The Vatican ambassador to the Holy Land said Thursday that he will not attend the annual Holocaust Remembrance Day state ceremony at Yad Vashem in protest over a caption at the museum that states that Pope Pius XII did not protest the Nazis' mass murder of Jews during World War II.
The bitter public dispute, which threatens to upset the fragile relations between the Catholic Church and Israel, has erupted as the Vatican presses ahead with longstanding plans to make Pius a saint.
"I will attend any ceremony on the victims of World War II, but I do not feel at ease at Yad Vashem when the pope is presented in this way," Monsignor Antonio Franco said in a telephone interview with The Jerusalem Post. Therefore, if nothing was done to change the caption, he added, he would "not feel comfortable" coming to the ceremony.
Franco said his unprecedented decision not to attend the Sunday evening official state ceremony was a "personal" one and was made after museum officials did not respond to a request last year to change the caption.
The caption, which first appeared when the new Holocaust museum was inaugurated at Yad Vashem in 2005, states that the pope maintained neutrality throughout the war and stayed silent even when news of the mass murder of Jews reached the Vatican.
In a statement, Yad Vashem voiced "shock and disappointment" that the Vatican's delegate to Israel has chosen not to respect the memory of the Holocaust by refusing to participate in the official ceremony in which the State of Israel and the Jewish people join in memory of the victims, saying that the move contradicts the pope's statement during his visit to Yad Vashem regarding the importance of remembering the Holocaust and its victims.
"It is inconceivable to use diplomatic pressures on an issue of historical research," the statement read.
The official state ceremony is attended by all foreign ambassadors to Israel or their representatives, as well as Israeli VIPs from the prime minister on down, and Holocaust survivors.
Yad Vashem said this would mark the first time in which a foreign emissary deliberately skipped the ceremony.
Foreign Ministry spokesman Yariv Ovadia said the Holocaust "was one of the most traumatic events to befall the Jewish people... and it is their [Vatican's] decision whether they want to pay respect to the victims or not."
The Vatican ambassador, who took up his position in Jerusalem last year, said that his move was an effort to "attract attention" on the issue, which he said was offensive to Catholics, and was a question of "human rights."
The role of the Holocaust-era pope, who reigned from 1939 until his death in 1958, has long been controversial, and the Vatican has struggled to defend him over his silence during the mass murder of six million Jews.
"In 1933, when he was secretary of the Vatican State, he was active in obtaining a Concordat with the German regime to preserve the Church's rights in Germany, even if this meant recognizing the Nazi racist regime," the Yad Vashem caption reads.
"When he was elected pope in 1939, he shelved a letter against racism and anti-Semitism that his predecessor had prepared," it continues. "Even when reports about the murder of Jews reached the Vatican, the pope did not protest either verbally or in writing.
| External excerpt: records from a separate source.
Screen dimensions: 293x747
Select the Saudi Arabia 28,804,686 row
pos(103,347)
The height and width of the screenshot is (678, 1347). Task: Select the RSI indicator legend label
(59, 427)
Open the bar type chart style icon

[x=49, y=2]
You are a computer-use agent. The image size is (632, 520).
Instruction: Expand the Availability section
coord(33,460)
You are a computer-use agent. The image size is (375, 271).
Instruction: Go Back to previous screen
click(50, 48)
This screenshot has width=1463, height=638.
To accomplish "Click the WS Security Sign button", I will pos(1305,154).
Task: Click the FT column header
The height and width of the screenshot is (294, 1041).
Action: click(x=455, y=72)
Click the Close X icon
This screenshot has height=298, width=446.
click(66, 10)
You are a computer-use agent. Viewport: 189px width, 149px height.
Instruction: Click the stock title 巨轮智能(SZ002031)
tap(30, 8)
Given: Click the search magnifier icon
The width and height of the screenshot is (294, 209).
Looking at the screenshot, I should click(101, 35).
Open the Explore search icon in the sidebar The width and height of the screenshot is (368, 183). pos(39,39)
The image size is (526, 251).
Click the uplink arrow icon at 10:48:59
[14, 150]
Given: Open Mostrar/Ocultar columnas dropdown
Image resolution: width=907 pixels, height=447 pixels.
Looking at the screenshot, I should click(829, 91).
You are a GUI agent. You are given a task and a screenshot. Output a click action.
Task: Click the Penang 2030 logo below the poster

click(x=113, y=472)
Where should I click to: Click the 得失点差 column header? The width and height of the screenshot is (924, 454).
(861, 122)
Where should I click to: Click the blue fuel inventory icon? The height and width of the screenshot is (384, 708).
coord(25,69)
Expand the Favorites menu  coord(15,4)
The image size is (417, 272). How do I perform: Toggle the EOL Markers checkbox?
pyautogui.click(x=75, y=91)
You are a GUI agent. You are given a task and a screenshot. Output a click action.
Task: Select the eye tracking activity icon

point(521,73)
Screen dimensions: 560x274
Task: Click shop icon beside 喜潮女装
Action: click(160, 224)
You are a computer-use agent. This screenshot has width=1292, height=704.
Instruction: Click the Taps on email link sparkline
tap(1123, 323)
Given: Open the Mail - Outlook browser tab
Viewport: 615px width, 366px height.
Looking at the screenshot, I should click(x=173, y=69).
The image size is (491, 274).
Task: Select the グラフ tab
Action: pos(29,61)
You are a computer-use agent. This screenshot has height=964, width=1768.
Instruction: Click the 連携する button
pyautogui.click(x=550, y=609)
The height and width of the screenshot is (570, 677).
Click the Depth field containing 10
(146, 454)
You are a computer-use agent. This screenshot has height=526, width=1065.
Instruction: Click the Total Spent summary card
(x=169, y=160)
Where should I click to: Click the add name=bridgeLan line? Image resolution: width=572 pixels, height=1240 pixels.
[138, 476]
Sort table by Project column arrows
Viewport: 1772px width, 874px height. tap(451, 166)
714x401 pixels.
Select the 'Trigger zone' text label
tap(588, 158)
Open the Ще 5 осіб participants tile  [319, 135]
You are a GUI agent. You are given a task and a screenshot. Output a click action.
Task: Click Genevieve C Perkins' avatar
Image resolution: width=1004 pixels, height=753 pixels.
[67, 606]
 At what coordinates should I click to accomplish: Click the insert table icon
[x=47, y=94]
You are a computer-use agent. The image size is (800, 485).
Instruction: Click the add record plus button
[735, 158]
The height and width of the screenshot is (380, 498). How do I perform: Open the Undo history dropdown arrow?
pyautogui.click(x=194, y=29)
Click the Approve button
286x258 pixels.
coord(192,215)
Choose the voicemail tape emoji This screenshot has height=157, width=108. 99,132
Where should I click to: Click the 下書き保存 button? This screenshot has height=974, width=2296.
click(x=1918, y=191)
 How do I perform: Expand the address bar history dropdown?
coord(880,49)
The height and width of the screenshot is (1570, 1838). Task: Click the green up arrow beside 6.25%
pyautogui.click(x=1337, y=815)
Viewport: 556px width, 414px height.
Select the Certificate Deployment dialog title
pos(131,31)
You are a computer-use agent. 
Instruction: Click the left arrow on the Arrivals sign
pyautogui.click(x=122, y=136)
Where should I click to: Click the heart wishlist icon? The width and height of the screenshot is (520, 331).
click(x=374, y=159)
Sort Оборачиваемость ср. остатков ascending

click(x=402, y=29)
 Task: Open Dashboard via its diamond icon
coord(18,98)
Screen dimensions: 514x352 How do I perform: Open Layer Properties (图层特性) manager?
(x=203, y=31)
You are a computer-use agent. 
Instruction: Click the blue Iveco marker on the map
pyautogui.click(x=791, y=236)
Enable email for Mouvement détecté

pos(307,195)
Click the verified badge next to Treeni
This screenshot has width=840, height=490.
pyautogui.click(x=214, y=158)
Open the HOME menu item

In December 1942, he abstained from signing the Allied declaration condemning the extermination of the Jews. When Jews were deported from Rome to Auschwitz, the pope did not intervene.
"The pope maintained his neutral position throughout the war, with the exception of appeals to the rulers of Hungary and Slovakia toward its end. His silence and the absence of guidelines obliged churchmen throughout Europe to decide on their own how to react."
The representative of the Holy See said his previous attempts to have the caption changed had failed. "You can guess that we have tried, and not succeeded," he said in the interview.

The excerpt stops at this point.